### Exercise details
Copy the listing below line for line, starting at its first line and ending with the line that has "Task: Toggle the dark mode switch" in it. Add nothing.

### Excerpted records

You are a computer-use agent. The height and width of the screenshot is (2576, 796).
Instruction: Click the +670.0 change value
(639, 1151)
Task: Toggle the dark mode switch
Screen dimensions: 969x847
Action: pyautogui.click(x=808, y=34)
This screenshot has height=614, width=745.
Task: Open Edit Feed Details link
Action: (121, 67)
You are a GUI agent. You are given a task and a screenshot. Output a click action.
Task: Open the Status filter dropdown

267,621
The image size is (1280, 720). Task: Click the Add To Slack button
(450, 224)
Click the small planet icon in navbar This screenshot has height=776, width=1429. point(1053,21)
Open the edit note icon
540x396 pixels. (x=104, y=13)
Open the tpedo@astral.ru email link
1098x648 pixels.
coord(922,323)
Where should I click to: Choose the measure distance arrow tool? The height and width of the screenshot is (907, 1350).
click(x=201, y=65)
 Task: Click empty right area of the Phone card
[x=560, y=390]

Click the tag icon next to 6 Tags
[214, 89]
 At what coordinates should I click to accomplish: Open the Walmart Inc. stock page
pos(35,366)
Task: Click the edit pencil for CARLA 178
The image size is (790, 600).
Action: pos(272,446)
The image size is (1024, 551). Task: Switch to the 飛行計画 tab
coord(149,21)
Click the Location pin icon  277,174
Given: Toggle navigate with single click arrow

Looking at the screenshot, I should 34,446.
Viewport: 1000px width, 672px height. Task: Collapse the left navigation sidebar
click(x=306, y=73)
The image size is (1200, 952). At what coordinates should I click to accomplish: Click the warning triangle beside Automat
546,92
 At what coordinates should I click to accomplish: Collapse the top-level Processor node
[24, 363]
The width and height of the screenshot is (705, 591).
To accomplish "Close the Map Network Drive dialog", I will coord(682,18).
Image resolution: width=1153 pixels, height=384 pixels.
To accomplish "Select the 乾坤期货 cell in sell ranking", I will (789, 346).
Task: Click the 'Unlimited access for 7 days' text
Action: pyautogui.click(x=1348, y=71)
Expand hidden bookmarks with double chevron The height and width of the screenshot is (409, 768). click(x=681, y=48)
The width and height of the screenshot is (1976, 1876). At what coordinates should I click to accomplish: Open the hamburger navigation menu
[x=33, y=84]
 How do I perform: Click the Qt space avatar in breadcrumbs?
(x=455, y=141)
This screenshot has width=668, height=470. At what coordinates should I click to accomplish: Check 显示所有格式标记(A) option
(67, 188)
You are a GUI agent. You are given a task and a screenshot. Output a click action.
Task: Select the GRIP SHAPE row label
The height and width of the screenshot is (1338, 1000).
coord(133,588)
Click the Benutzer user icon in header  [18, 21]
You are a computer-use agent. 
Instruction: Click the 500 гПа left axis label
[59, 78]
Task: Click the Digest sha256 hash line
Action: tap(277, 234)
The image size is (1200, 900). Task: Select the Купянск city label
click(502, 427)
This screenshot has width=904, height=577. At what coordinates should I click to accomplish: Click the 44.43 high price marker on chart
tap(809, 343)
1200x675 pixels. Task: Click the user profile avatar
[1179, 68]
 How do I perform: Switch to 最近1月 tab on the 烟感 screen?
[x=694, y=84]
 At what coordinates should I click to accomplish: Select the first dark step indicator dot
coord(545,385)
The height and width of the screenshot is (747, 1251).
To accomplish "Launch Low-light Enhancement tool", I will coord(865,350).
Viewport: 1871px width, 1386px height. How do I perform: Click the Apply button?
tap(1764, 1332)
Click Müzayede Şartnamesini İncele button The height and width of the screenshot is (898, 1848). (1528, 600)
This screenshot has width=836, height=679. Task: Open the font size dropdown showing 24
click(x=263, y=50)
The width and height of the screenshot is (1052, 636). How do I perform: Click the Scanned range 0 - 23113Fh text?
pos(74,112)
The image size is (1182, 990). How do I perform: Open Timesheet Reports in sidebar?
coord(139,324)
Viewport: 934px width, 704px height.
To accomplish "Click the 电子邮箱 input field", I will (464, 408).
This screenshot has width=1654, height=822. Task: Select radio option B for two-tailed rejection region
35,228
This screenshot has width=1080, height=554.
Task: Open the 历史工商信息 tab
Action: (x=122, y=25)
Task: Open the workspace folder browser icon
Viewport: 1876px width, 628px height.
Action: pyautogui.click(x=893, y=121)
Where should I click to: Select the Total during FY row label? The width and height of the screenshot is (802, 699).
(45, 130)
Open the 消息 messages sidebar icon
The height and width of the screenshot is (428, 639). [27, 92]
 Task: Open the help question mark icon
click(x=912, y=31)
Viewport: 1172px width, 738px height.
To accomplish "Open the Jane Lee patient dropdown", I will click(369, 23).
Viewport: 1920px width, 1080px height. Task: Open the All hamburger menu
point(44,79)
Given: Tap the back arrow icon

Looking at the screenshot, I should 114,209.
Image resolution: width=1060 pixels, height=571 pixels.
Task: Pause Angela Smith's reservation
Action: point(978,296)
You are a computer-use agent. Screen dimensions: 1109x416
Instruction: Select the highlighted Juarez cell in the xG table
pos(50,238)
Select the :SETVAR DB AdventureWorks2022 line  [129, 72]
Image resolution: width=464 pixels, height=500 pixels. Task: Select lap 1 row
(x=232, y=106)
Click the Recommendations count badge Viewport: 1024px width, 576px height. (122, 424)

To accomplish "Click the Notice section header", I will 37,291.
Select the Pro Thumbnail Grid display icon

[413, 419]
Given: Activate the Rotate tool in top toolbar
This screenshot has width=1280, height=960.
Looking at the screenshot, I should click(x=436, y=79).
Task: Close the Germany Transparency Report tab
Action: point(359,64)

### Output
You are a computer-use agent. The height and width of the screenshot is (2576, 796).
Instruction: Click the +670.0 change value
(639, 1151)
Task: Toggle the dark mode switch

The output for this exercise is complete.